Initial import: web4beginners editor and deployment setup

2026-03-06 13:49:43 +01:00
commit fd9ea482bf
73 changed files with 4043 additions and 0 deletions
--- a/docs/plans/2026-03-04-feat-dom-to-json-content-extraction-plan.md
+++ b/docs/plans/2026-03-04-feat-dom-to-json-content-extraction-plan.md
@@ -0,0 +1,88 @@
+---
+title: "feat: DOM-to-JSON content extraction for static snapshot"
+type: feat
+status: completed
+date: 2026-03-04
+---
+
+# feat: DOM-to-JSON content extraction for static snapshot
+
+## Overview
+Create a first-stage extraction workflow that converts the existing HTML snapshot into a nested JSON content file. This plan is intentionally limited to extraction and content mapping. It does not include building the WYSIWYG editor yet.
+
+## Problem Statement / Motivation
+Content updates are currently tied to manual HTML edits. A JSON representation is needed so text and selected image properties can be adapted more easily and later edited through an interface.
+
+## Proposed Solution
+Build a deterministic DOM-to-JSON extraction flow for `web4beginners.com.html` that captures visible text, selected metadata, and image fields (`src`, `alt`).
+
+The JSON structure should be DOM-first with section-based top-level subtopics, matching the brainstorm decisions and keeping context for editors. Duplicate text handling should follow the agreed hybrid policy: keep section-local duplicates; dedupe only clearly global/common items.
+
+## Scope
+In scope:
+- Extract visible text content from page sections
+- Extract metadata: `title`, `description`, Open Graph, Twitter
+- Extract image fields: `img src`, `img alt`
+- Produce nested JSON output aligned with DOM sections
+- Define stable content identity strategy (reuse existing selectors/IDs; add `data-*` only when needed)
+
+Out of scope:
+- WYSIWYG editing UI
+- Styling/layout editing
+- Full responsive image source editing (`srcset`, `picture`)
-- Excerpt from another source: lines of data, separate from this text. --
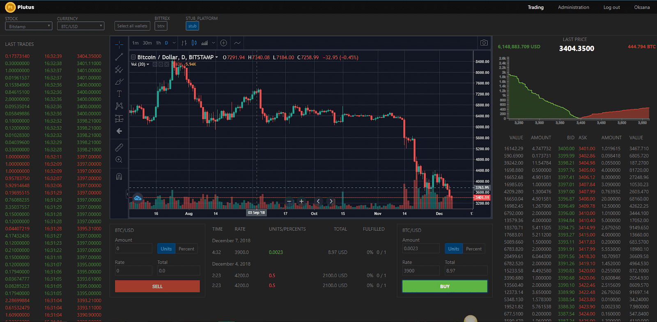This screenshot has width=657, height=322.
Task: Choose the text annotation tool
Action: (119, 94)
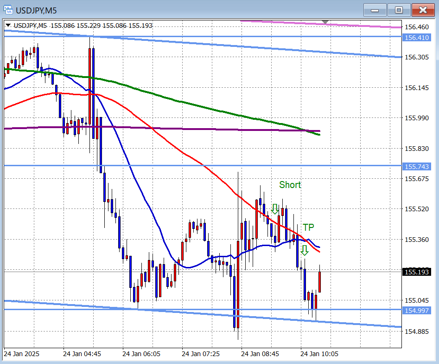This screenshot has width=439, height=364.
Task: Click the '24 Jan 10:05' time axis label
Action: tap(319, 354)
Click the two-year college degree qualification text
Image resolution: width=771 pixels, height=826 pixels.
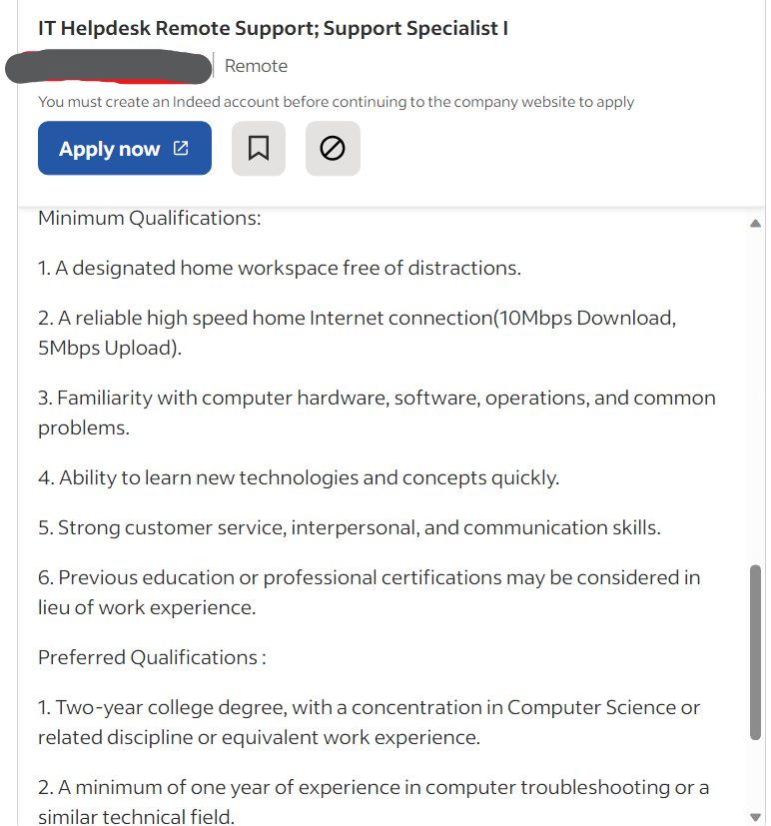tap(370, 706)
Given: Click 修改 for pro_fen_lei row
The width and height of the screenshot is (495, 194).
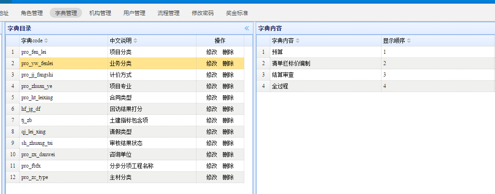Looking at the screenshot, I should (212, 52).
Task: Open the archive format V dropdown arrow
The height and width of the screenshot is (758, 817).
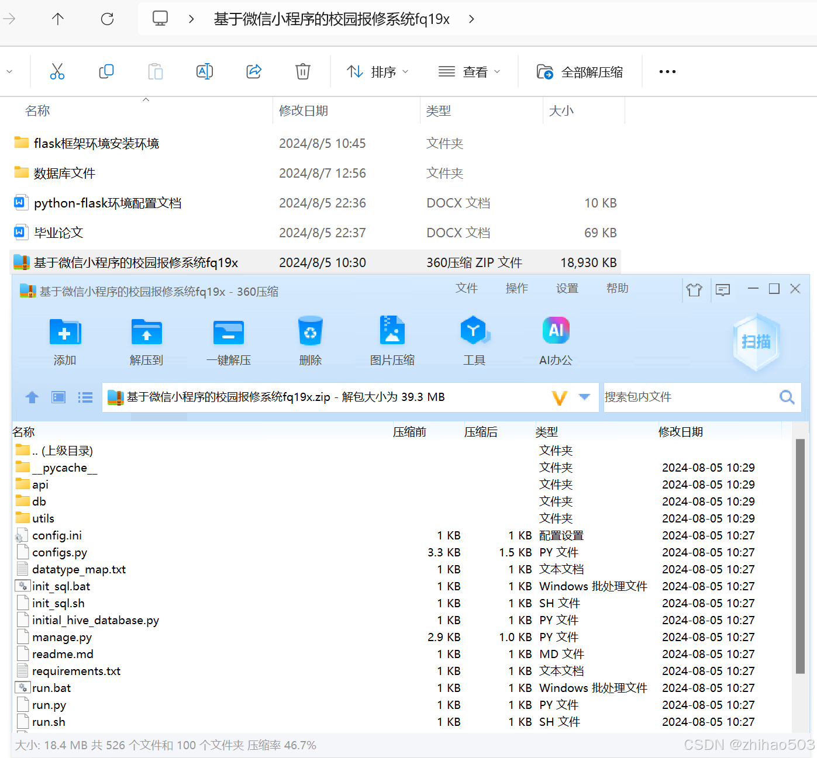Action: point(584,397)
+- Full bidirectional sync mechanics
+
+## Technical Considerations
+- The repository is a static snapshot with bundled/minified assets; there is no existing i18n framework.
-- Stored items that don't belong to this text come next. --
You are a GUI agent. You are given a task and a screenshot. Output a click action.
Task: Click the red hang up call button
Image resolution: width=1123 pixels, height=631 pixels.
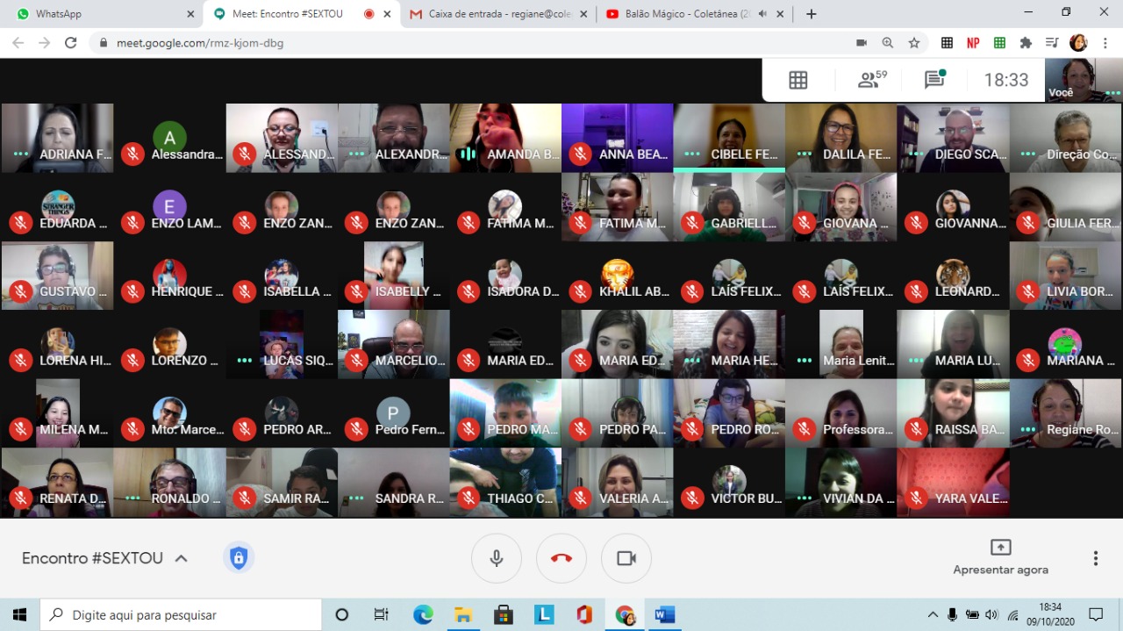click(x=562, y=558)
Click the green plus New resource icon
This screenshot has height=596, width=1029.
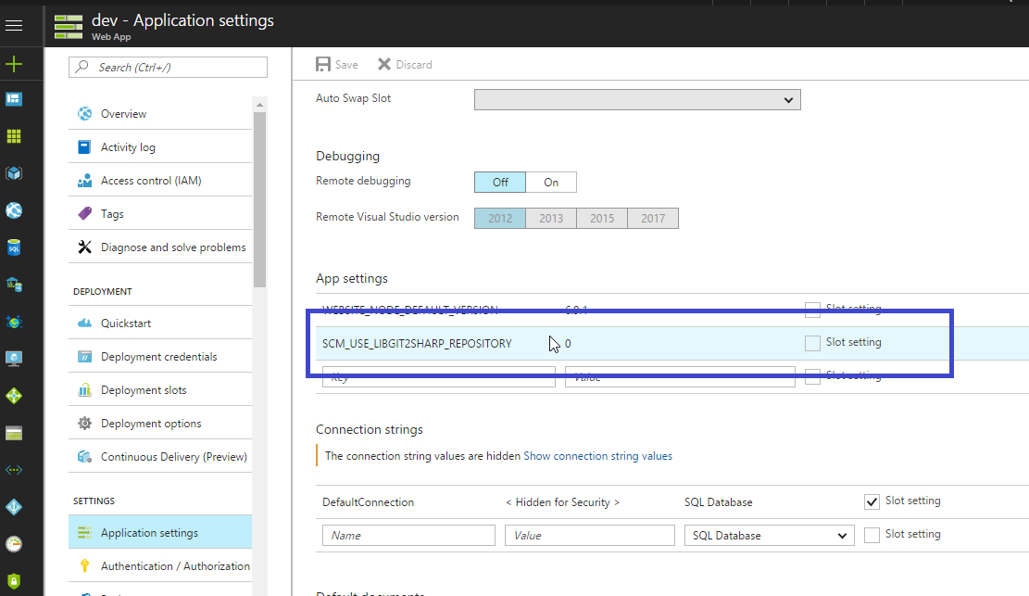click(14, 64)
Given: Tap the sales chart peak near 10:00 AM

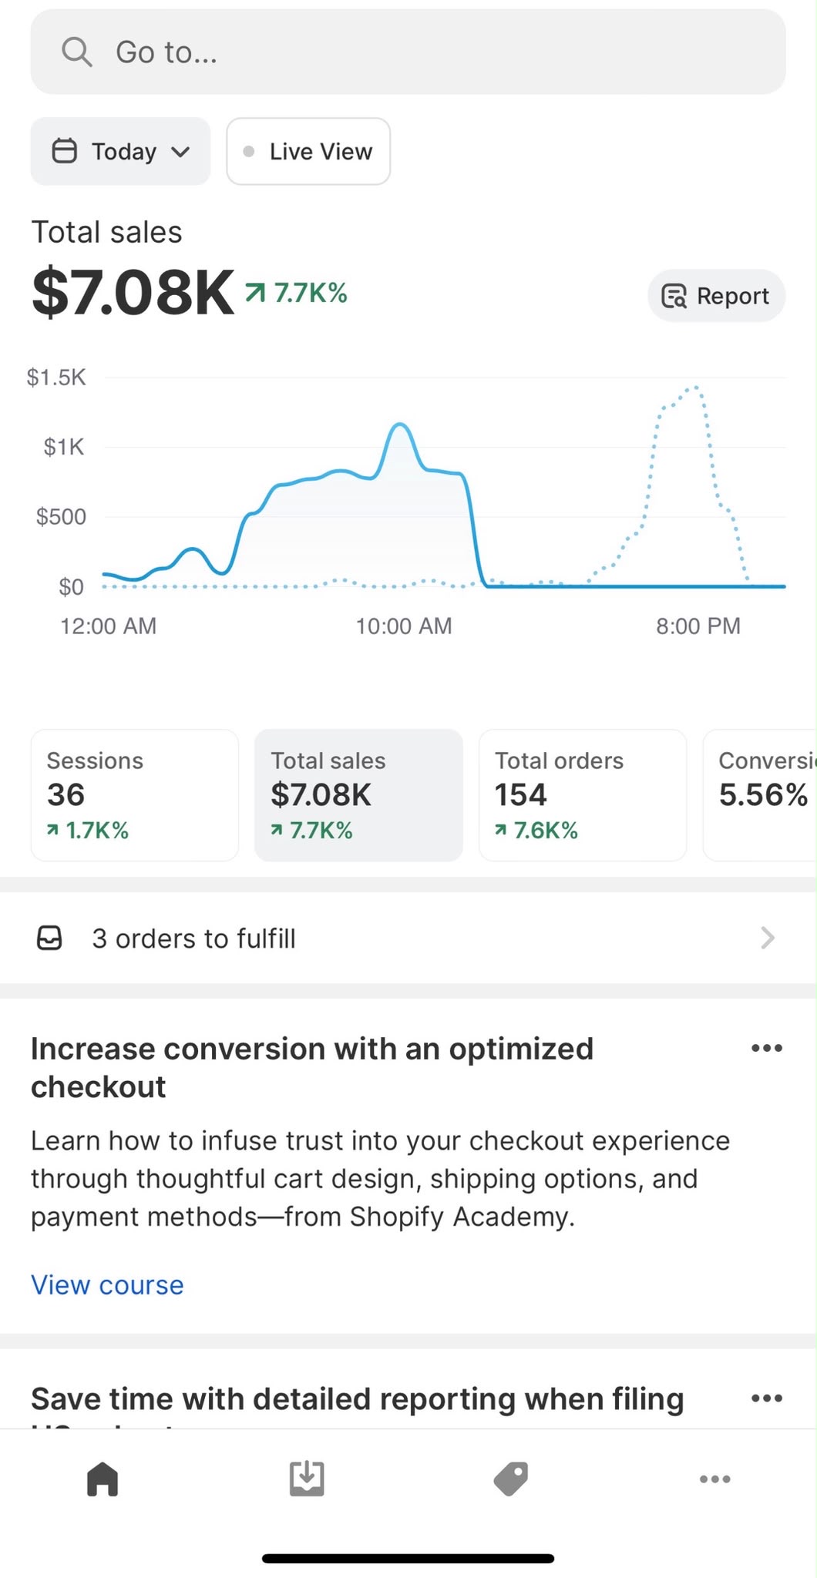Looking at the screenshot, I should point(399,425).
+- Extraction rules must avoid pulling non-content technical strings from scripts/styles.
+- Section mapping should remain stable even if content text changes.
+- Output should be deterministic so repeated runs produce predictable key ordering/paths.
+
+## SpecFlow Analysis
+Primary flow:
+1. Input snapshot HTML is parsed.
+2. Eligible text nodes and target attributes are identified.
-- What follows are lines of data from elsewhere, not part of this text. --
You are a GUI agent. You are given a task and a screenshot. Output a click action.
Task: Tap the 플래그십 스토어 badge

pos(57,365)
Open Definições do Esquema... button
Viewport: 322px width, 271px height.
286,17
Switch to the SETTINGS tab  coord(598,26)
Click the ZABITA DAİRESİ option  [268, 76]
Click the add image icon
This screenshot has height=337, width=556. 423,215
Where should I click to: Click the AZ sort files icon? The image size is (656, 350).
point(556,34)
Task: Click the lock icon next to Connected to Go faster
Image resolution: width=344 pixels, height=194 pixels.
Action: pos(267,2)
+3. Content is grouped by top-level page sections.
+4. Metadata and image fields are merged into the same JSON tree.
+5. Output JSON is written.
+
+Edge cases to cover:
+- Empty or whitespace-only nodes
+- Repeated text across sections
+- Links/buttons with nested elements
+- Missing `alt` attributes
+- Cookie/modal/footer content that may be conditionally visible
+
+## Acceptance Criteria
+- [x] A single extraction run generates one nested JSON file from `web4beginners.com.html`.
+- [x] JSON includes visible page text grouped by section subtopics.
+- [x] JSON includes `title`, `description`, Open Graph, and Twitter metadata values.
+- [x] JSON includes `img src` and `img alt` values where present.
+- [x] Duplicate policy is applied: section-local duplicates kept; global/common duplicates deduped.
+- [x] Extraction excludes JS/CSS artifacts and non-content noise.
+- [x] Re-running extraction on unchanged input produces stable output structure.
+
+## Success Metrics
+- Editors can locate and update target strings in JSON without editing HTML directly.
+- JSON organization is understandable by section/context without reverse-engineering selectors.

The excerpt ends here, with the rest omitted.